TAREFA PROPOSTA 1 – Transforme em uma lista JSON de strings tudo o que vai do início dos registros extraídos até a linha que contém "tap(1545, 1009)", incluindo essa linha. Use uma string para cada linha e omita as linhas em branco.

..........

Opções de privacidade

Cobrança: pedido procedente e Teoria da Aparência

05/06/2008 02h20 - Atualizado em 09/05/2018 15h27

Cobrança: pedido procedente e Teoria da Aparência
JUIZADOS ESPECIAIS
Autor: AUGUSTO VINICIUS FONSECA E SILVA

EMENTA:
Ação de Cobrança - Preliminar - Não-acolhimento -Teoria da Aparência - Boa-fé objetiva - Confiança - Pedido Procedente

SENTENÇA:
Processo n. 0194.06.055.323-8
- Requerente: Al. A.
- Requerida: Teto Engenharia Ltda.

SENTENÇA

Vistos etc.

Dispensado o relatório, com base no art. 38 da Lei nº 9099/1995, passo a decidir, motivadamente.
A. A. ajuizou ação de cobrança em face de Teto Engenharia Ltda. Alega ser credor da requerida, na quantia de R$5925,00, resultante do serviço de feitura de um muro tipo “rip rap” (f. 02). Como não foi paga a totalidade do contratado, vem a juízo cobrar dito valor, que corresponde ao remanescente.
Em primeira audiência de tentativa de conciliação, esta não foi possível (f. 08).

..........

TAREFA PROPOSTA 2 – Transcreva na íntegra o texto sobre a ação de cobrança.

Registros extraídos:
..........

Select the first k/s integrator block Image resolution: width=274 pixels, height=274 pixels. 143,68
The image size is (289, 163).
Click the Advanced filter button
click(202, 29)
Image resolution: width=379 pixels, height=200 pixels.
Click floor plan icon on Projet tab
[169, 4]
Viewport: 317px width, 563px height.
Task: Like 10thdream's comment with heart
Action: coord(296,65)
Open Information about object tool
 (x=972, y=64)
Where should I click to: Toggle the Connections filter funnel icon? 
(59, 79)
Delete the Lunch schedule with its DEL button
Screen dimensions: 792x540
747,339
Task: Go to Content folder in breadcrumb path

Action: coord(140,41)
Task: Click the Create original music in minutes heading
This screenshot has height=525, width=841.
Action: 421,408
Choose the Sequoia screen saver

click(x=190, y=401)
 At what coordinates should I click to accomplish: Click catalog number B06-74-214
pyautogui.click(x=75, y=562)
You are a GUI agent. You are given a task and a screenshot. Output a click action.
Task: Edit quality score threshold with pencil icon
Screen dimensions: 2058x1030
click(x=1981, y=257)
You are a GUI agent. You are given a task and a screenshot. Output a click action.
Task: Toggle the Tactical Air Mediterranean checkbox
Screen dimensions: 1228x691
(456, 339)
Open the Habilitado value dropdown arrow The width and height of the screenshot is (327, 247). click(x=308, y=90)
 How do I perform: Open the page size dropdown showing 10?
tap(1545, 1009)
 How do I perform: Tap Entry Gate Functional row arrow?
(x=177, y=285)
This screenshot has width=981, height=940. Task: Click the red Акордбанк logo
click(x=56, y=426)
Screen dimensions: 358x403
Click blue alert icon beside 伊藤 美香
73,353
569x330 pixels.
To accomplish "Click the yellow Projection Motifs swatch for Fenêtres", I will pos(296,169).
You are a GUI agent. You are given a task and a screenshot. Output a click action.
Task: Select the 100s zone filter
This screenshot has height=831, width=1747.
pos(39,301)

..........

RESPOSTA DO EXERCÍCIO 1 –
[
  "Select the first k/s integrator block Image resolution: width=274 pixels, height=274 pixels. 143,68",
  "The image size is (289, 163).",
  "Click the Advanced filter button",
  "click(202, 29)",
  "Image resolution: width=379 pixels, height=200 pixels.",
  "Click floor plan icon on Projet tab",
  "[169, 4]",
  "Viewport: 317px width, 563px height.",
  "Task: Like 10thdream's comment with heart",
  "Action: coord(296,65)",
  "Open Information about object tool",
  " (x=972, y=64)",
  "Where should I click to: Toggle the Connections filter funnel icon? ",
  "(59, 79)",
  "Delete the Lunch schedule with its DEL button",
  "Screen dimensions: 792x540",
  "747,339",
  "Task: Go to Content folder in breadcrumb path",
  "Action: coord(140,41)",
  "Task: Click the Create original music in minutes heading",
  "This screenshot has height=525, width=841.",
  "Action: 421,408",
  "Choose the Sequoia screen saver",
  "click(x=190, y=401)",
  " At what coordinates should I click to accomplish: Click catalog number B06-74-214",
  "pyautogui.click(x=75, y=562)",
  "You are a GUI agent. You are given a task and a screenshot. Output a click action.",
  "Task: Edit quality score threshold with pencil icon",
  "Screen dimensions: 2058x1030",
  "click(x=1981, y=257)",
  "You are a GUI agent. You are given a task and a screenshot. Output a click action.",
  "Task: Toggle the Tactical Air Mediterranean checkbox",
  "Screen dimensions: 1228x691",
  "(456, 339)",
  "Open the Habilitado value dropdown arrow The width and height of the screenshot is (327, 247). click(x=308, y=90)",
  " How do I perform: Open the page size dropdown showing 10?",
  "tap(1545, 1009)"
]

RESPOSTA DO EXERCÍCIO 2 –
Opções de privacidade

Cobrança: pedido procedente e Teoria da Aparência

05/06/2008 02h20 - Atualizado em 09/05/2018 15h27

Cobrança: pedido procedente e Teoria da Aparência
JUIZADOS ESPECIAIS
Autor: AUGUSTO VINICIUS FONSECA E SILVA

EMENTA:
Ação de Cobrança - Preliminar - Não-acolhimento -Teoria da Aparência - Boa-fé objetiva - Confiança - Pedido Procedente

SENTENÇA:
Processo n. 0194.06.055.323-8
- Requerente: Al. A.
- Requerida: Teto Engenharia Ltda.

SENTENÇA

Vistos etc.

Dispensado o relatório, com base no art. 38 da Lei nº 9099/1995, passo a decidir, motivadamente.
A. A. ajuizou ação de cobrança em face de Teto Engenharia Ltda. Alega ser credor da requerida, na quantia de R$5925,00, resultante do serviço de feitura de um muro tipo “rip rap” (f. 02). Como não foi paga a totalidade do contratado, vem a juízo cobrar dito valor, que corresponde ao remanescente.
Em primeira audiência de tentativa de conciliação, esta não foi possível (f. 08).